**Task instructions**:
Reproduce word for word the part of the commentary on Russian war propaganda that runs from "Social media has" down to "of the problems.".

**Text extract**:
— start —
If he doesn’t feed the tiger, the tiger might feed on him. Killing Ukrainians randomly won’t get Russia closer to its military goals but it will keep the tiger fed for a while.

Thanks to clips like those above, though, the average American and European has never had a better sense of the bloodlust of Russian propaganda than they do right now. Julia Davis and other Russian media watchdogs have become a phenomenon on social media, pulling back the curtain on the messages about the war to which Putin’s domestic audience is regularly exposed. As public awareness of those messages grows, the task of Western populists to pressure Ukraine into surrender gets harder. It’s easy to dismiss American hawks as hysterics for insisting that the war will end in genocide absent U.S. support—until you see Russian goons confirming those suspicions in their own words.

No wonder 70 percent of Ukrainians support fighting until the bitter end.

Social media has hurt Russia in another important way. Putin’s recent mobilization of conscripts was designed to intimidate Ukraine and the West, reminding them that Moscow can overwhelm an enemy with sheer manpower when it decides to do so. If the Western alliance intends to win, it had better settle in for a long war against a formidable force. The reality of the mobilization, however, is different.

Evidence of [conscripts’] lack of training is anecdotal, but the sheer number of videos from across Russia, along with scattered threats from draftees to strike over the conditions, other news reports and commentaries, underscores the depth of the problems.

In one widely circulated video, a recruit from Moscow assigned to the First Tank Regiment—a storied unit hit hard early in the invasion—said that the regimental commander had announced that there would be no shooting practice or even theoretical training before the men deployed.

Another video showed a group of about 500 disheveled men, most of their faces covered by balaclavas, standing by a train in the Belgorod region, near the border with Ukraine. The narrator said that they had not been assigned to specific units, had lived in “inhuman conditions” for a week, had to buy their own food and lacked ammunition.
— end —
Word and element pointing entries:
— start —
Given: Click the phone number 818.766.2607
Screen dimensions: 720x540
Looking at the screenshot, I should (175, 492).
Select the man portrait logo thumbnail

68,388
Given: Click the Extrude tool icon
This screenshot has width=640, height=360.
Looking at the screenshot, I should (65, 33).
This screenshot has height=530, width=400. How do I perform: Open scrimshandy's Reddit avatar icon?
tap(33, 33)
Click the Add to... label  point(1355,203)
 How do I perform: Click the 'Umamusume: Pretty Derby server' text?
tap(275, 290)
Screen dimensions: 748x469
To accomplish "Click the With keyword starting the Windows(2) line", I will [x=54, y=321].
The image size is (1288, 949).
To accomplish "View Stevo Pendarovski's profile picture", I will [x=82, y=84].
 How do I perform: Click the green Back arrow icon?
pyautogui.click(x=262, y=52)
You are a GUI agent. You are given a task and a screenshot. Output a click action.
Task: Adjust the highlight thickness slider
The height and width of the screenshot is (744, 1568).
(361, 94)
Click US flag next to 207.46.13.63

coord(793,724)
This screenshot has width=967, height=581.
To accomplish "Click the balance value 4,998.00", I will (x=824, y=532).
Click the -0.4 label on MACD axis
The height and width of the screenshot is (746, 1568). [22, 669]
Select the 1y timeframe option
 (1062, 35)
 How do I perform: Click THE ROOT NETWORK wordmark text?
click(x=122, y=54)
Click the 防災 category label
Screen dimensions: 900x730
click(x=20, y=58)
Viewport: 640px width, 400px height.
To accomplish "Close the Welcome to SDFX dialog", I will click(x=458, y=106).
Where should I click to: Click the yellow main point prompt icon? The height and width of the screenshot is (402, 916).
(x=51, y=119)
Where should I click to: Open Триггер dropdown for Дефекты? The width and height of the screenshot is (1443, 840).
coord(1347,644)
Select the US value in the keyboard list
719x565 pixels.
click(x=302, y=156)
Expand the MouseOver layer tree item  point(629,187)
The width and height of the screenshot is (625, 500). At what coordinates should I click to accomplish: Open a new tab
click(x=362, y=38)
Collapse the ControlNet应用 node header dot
— end —
**Result**:
Social media has hurt Russia in another important way. Putin’s recent mobilization of conscripts was designed to intimidate Ukraine and the West, reminding them that Moscow can overwhelm an enemy with sheer manpower when it decides to do so. If the Western alliance intends to win, it had better settle in for a long war against a formidable force. The reality of the mobilization, however, is different.

Evidence of [conscripts’] lack of training is anecdotal, but the sheer number of videos from across Russia, along with scattered threats from draftees to strike over the conditions, other news reports and commentaries, underscores the depth of the problems.